Through his interventions in this 1960s film, Gower ironically shows to what extent Mexican middle class aspirations were brought into the modernist houses designed by avant garde architects like Luis Barragán. It’s as if these new occupants never really changed their way of living or their tastes, and pretended to exchange their old customs for a new image. The characters in Despedida de Casada, in this sense, can be compared with the obese couple of Jacque Tati’s Mon Oncle: somehow they are mismatched with the architecture, with hilarious results. Of course in Tati’s film, the joke is made consciously, while in the Mexican film, as is often the case with our productions, the humour is involuntary.

 

Ciudad moderna casts light on some crucial features of the stagecraft of twentieth-century modernism. The can-do mood, nurtured by faith in an ever more prosperous future; the eager embrace of new technologies of everyday life; the media-driven idealization of progress. In this latest video, Terence Gower has made contact with recent history in order to invoke its zeitgeist afresh; notwithstanding the betrayal of many of modernism’s promises, the artist identifies with its avant-garde spirit and seeks to salvage some of the most telling iconography of its glory days.

 

 

 



[1] Not to be confused with the French sense of ‘galore’, à go go was used in 1960s Mexico to describe the manifestations of pseudo-westernized youth culture. (Translator’s note.)

[2] Op. cit., p. 41.

[3] Mauricio Gómez Mayorga.
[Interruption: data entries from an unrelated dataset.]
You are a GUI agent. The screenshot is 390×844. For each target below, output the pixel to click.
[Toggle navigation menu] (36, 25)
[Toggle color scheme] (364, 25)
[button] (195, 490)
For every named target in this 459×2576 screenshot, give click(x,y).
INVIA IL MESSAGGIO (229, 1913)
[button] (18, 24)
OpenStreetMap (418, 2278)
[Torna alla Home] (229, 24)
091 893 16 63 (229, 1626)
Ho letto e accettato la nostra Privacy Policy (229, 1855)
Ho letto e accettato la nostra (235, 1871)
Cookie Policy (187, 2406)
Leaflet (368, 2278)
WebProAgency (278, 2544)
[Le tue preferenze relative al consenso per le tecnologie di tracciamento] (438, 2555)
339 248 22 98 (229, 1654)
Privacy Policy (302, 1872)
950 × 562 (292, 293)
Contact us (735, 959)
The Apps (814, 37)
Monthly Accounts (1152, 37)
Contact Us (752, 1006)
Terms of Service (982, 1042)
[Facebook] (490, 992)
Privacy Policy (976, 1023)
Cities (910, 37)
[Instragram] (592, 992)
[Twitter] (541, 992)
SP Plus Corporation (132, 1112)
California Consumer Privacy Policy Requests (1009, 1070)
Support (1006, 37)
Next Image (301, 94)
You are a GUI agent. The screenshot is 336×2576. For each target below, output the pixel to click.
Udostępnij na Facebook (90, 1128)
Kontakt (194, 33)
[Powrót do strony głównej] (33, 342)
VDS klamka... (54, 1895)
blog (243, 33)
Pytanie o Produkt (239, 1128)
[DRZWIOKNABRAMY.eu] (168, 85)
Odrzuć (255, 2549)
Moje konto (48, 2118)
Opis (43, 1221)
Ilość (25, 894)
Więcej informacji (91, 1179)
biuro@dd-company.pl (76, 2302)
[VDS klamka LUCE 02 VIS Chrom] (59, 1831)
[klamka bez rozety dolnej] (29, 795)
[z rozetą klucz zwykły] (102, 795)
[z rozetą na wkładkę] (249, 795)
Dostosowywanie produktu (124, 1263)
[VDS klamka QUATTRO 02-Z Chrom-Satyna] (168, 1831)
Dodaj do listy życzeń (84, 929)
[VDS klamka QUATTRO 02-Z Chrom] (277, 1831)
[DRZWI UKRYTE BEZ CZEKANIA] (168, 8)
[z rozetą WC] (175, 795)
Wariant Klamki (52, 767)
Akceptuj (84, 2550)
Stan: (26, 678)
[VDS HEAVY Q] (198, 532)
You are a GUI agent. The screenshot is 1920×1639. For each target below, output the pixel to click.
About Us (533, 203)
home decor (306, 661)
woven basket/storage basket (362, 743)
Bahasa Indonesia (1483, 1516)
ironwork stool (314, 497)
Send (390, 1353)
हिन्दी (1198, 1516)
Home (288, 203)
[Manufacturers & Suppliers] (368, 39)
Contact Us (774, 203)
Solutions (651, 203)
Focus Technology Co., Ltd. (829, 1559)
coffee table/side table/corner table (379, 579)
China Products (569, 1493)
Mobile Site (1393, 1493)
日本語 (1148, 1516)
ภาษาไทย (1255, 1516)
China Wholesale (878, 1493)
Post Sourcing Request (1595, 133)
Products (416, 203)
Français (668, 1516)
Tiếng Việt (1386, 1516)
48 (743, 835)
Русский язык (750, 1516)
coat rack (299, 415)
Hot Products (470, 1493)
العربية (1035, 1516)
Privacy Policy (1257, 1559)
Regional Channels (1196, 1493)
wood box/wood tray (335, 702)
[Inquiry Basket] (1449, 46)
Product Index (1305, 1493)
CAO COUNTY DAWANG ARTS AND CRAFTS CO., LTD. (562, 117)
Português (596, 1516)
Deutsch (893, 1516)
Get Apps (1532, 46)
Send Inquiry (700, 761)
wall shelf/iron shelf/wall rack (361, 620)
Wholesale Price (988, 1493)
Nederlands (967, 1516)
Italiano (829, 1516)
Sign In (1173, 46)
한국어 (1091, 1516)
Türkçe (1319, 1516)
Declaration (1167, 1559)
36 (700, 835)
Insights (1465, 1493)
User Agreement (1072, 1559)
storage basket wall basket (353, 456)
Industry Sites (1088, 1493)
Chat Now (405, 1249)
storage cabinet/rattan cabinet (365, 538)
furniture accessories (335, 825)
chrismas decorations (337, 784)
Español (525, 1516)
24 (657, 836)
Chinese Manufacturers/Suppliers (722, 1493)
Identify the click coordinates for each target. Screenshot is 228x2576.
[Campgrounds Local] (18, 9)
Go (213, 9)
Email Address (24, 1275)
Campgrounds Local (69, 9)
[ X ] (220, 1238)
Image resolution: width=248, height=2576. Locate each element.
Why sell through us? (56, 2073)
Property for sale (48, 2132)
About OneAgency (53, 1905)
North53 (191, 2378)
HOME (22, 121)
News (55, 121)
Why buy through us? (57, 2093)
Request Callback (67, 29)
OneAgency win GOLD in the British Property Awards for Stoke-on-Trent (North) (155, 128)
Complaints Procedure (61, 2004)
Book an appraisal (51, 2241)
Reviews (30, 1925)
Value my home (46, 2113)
Arquitectura México #65. Crítica de Ideas Arquitectónicas: Un suplemento periódico de debate  y planteo de problemas #8 Mexico City, March 1959, p. 42.

[4] Institutional Revolutionary Party.

[5] Antonio E. Méndez-Vigatá. Politics And Architectural Language’, in Modernity And The Architecture Of Mexico, edited by Edward R. Burian. University of Texas Press, Austin, 1997, p. 2.

6 Op. cit., p. 101

 

 

 

9 Arturo Garmendia (Esto magazine, 1970), quoted by García Riera in op. cit., p. 8.